Review: Margo Price Shifts Focus Outwards on Ambitious, Political Second Album
Little more than a year after Midwest Farmer’s Daughter became one of the most widely-praised country debuts of 2016, Margo Price is back with All American Made, her most ambitious work yet. Having staked out her own backstory and crafted her rabble-raising mythology on her debut, Price shifts her focus outwards at a heartland ravaged by sexism and poverty. After an opening series of expertly crafted country pastiches, All American Made indeed evolves into one of the most political country records in years, a declarative honky-tonk manifesto of small-town farmer populism and working-class feminism.
Pulling off an explicitly socially conscious record that also makes for a raucous dive-bar soundtrack is no easy feat, but Price makes it work by sticking close to classic country songcraft, regardless of the subject matter. Infusing her country with a blend of blues-based R&B, orchestral girl-group pop and psychedelic-leaning indie rock, Price employs deft Nashville wordplay on “Weakness” and “A Little Pain,” while songs like “Heart of America” and “Pay Gap” remain faithful to the restless, weary voices of her down-and-out protagonists.
“Women do work and get treated like slaves since 1776,” she sings in the latter. Price is too smart and careful a writer to succumb to crowd-pleasing polemics, instead insisting in writing with a novelist’s sharp ear for how her characters might actually be processing what it means to live in a country run by a sexual predator.

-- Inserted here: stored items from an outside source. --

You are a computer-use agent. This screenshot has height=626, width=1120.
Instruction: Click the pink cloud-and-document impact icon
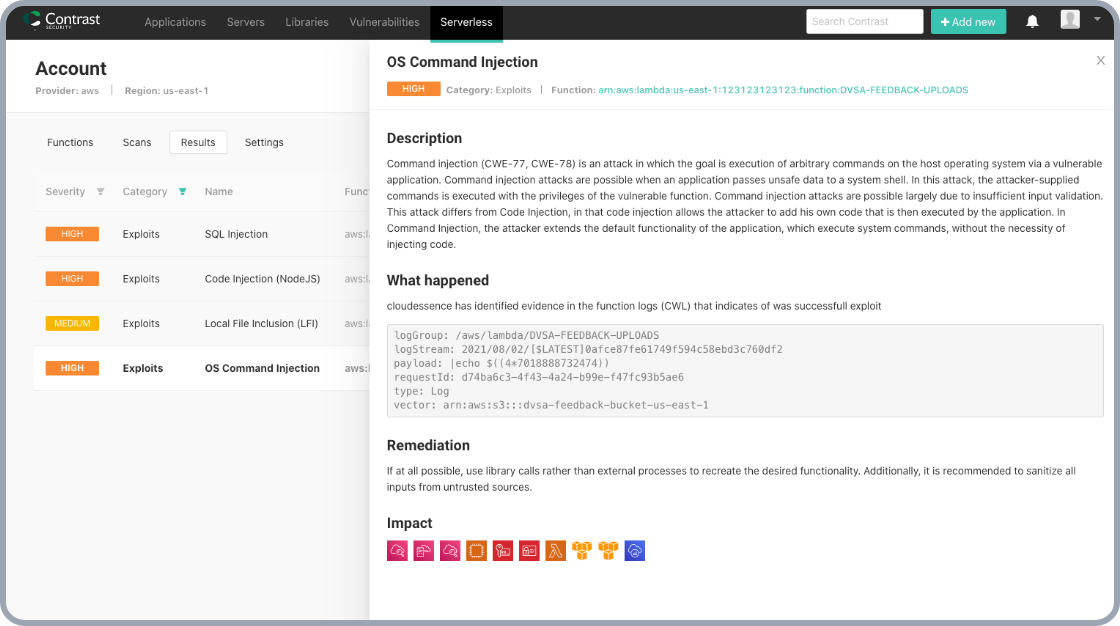click(423, 550)
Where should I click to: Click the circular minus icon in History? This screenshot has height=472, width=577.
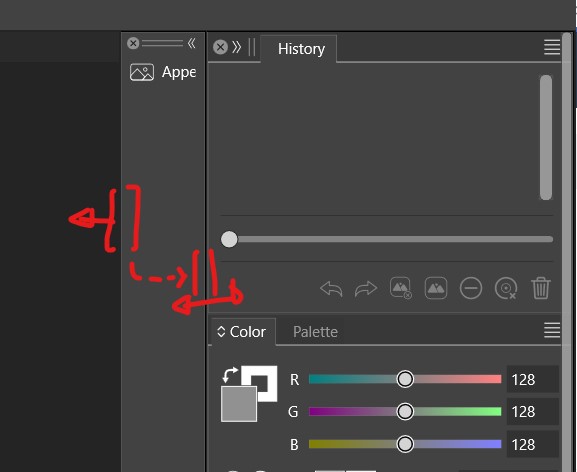[x=471, y=288]
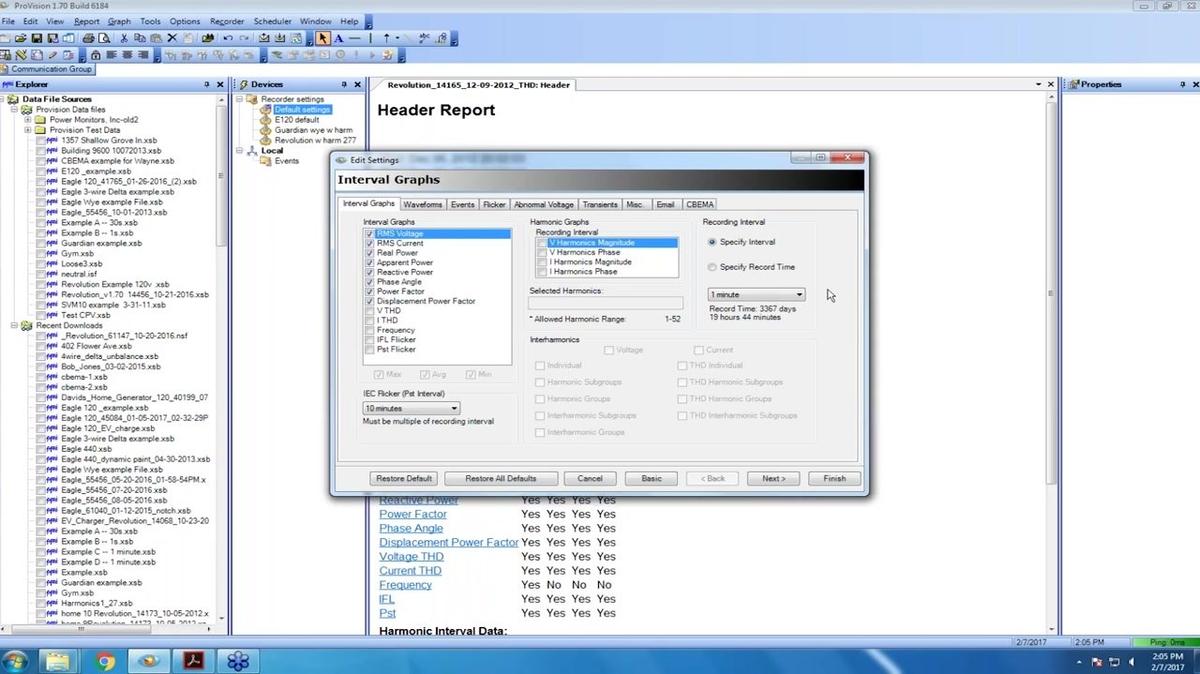The height and width of the screenshot is (674, 1200).
Task: Click the Finish button
Action: (x=834, y=478)
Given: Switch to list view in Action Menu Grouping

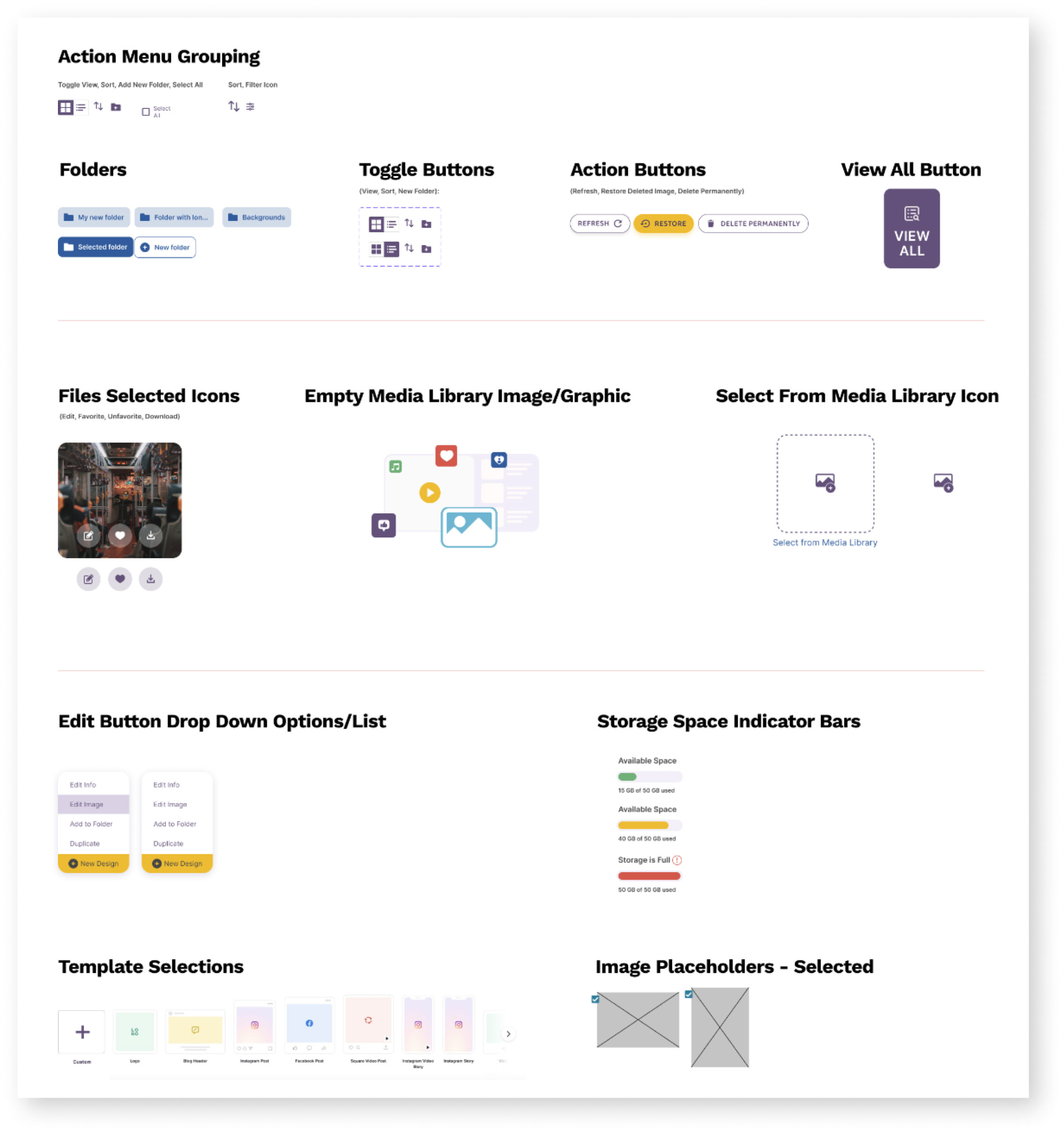Looking at the screenshot, I should click(x=81, y=107).
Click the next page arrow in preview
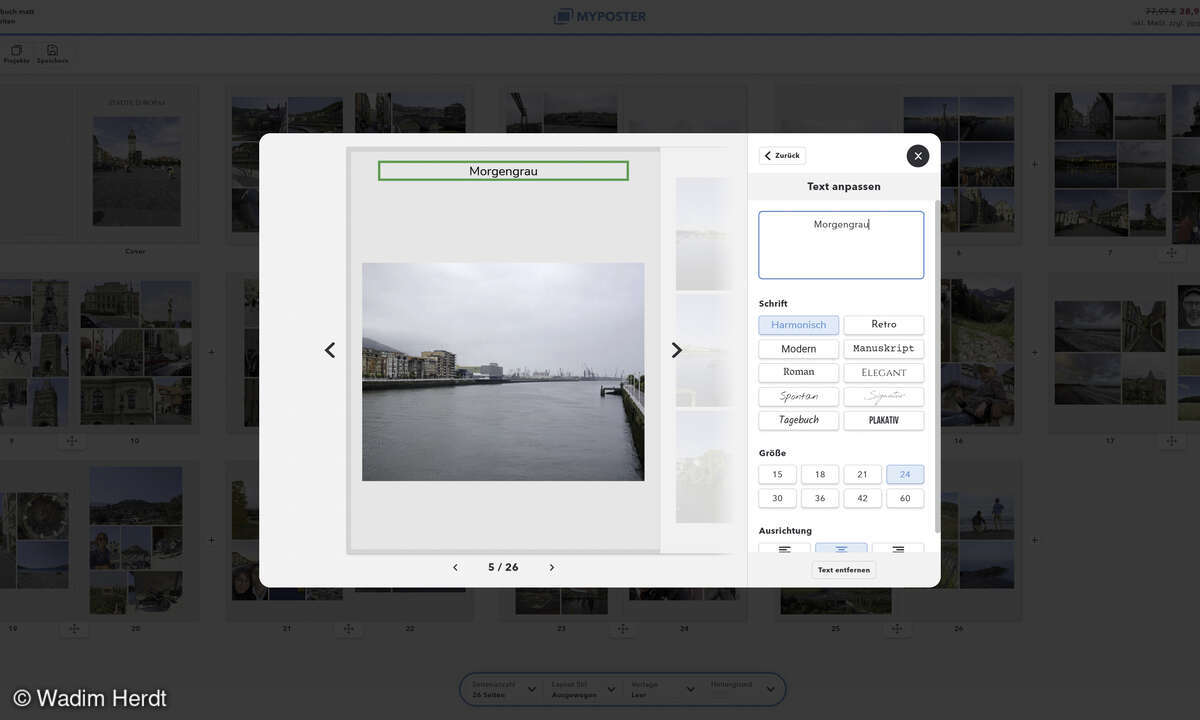 676,350
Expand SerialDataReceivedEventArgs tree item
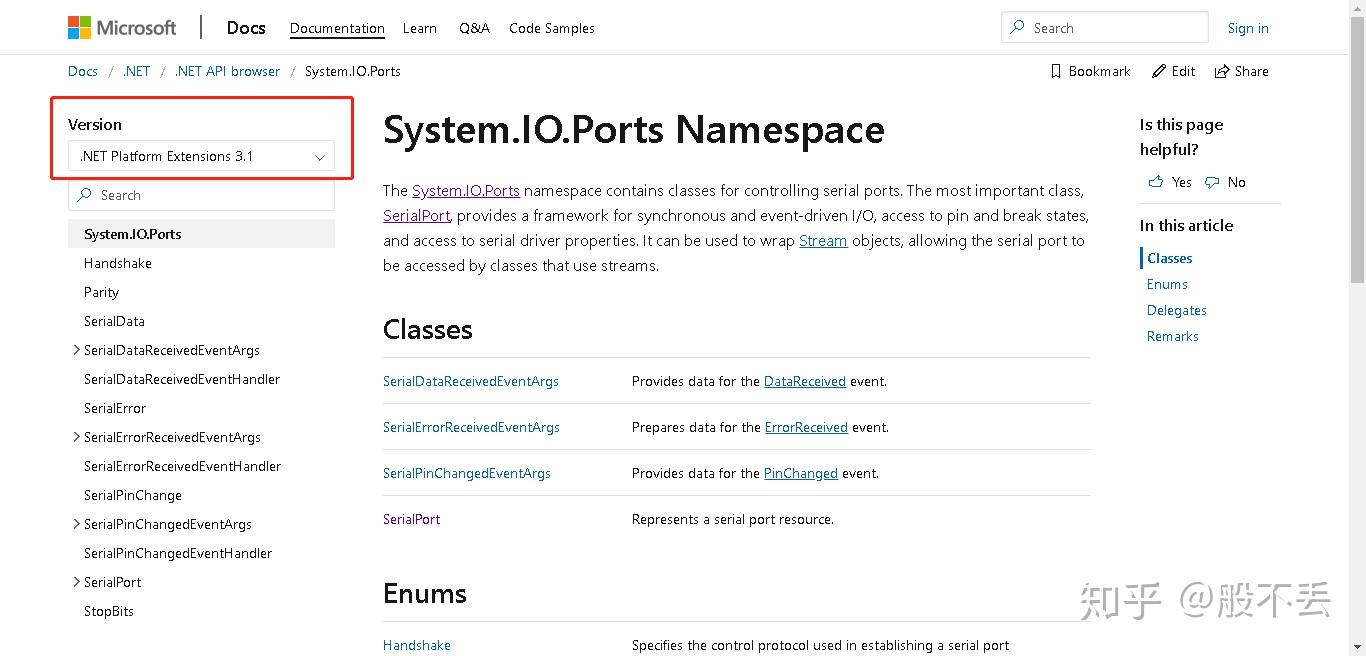This screenshot has width=1366, height=656. 76,350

Elsewhere, the 34-year-old singer spins more harrowing autobiography
on “Do Right By Me” and “Wild Women.” Throughout she pays tribute to heroes like Petty, Levon and Willie, the latter of whom even
joins Price for a tearjerker duet on “Learning to Lose.” Like Nelson’s
best Seventies work, Price’s latest is both reverent and revolutionary, a
traditional-minded statement that nevertheless blazes an urgent path forward.